Una oportunidad para tipos avispados de cualquier país. Entre los pioneros, un grupo escocés llamado Los Caracas, con querencia por los ritmos latinos. No se comían un rosco, así que aceptaron la propuesta del productor Giacomo Tosti para instalarse en Roma. Estaban malviviendo en un camping cuando su descubridor les llevó lo que describieron como “una canción profundamente estúpida”, titulada Chirpy chirpy, cheep cheep. Pero tragaron y aceptaron incluso cambiarse el nombre a Middle of the Road. Se convertiría en uno de los mayores éxitos de 1971: lo podían cantar los niños y lo bailaban adultos convenientemente lubricados.
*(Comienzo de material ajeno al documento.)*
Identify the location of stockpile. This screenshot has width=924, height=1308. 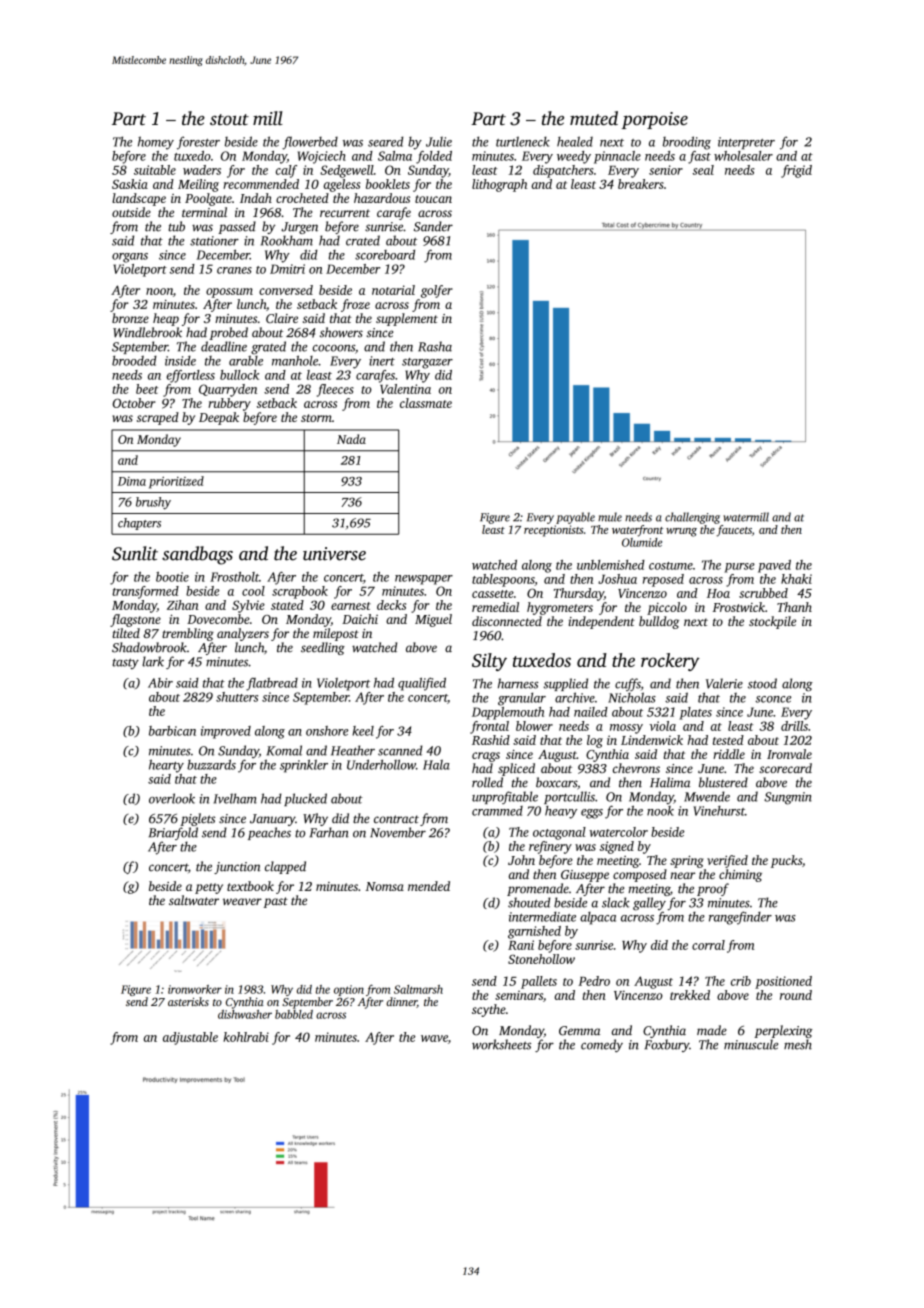
(772, 622).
Ya en los años ochenta, se comenzó a hablar del “efecto Benidorm”. Los veraneantes volvían a sus países de origen reclamando discos que habían disfrutado en la costa. Benefició a New Order, en el Reino Unido un grupo para exquisitos. Su Blue Monday funcionaba en las discotecas levantinas y, como si fuera un milagro, volvería a escalar las listas. Metafóricamente, Benidorm situaría a New Order en el mainstream británico.
Menos conocido es el “efecto Ibiza”. Hacía 1987, la isla fue visitada por pinchadiscos británicos que tuvieron unas vacaciones gloriosas. Se fijaron en un colega, el argentino Alfredo Fiorito, que en Amnesia alternaba pop más o menos exquisito con temas de factura digital. La misma combinación triunfaba en las pistas valencianas pero ellos no lo sabían; de vuelta en Londres o Manchester vendieron ese eclecticismo bajo la etiqueta de Balearic beat. Fue el fermento en que crecieron el acid house y lo que se conocería como “el segundo verano del amor”. Excepto por las recopilaciones del Café del Mar, una iniciativa ibicenca, la industria discográfica española ni se enteró.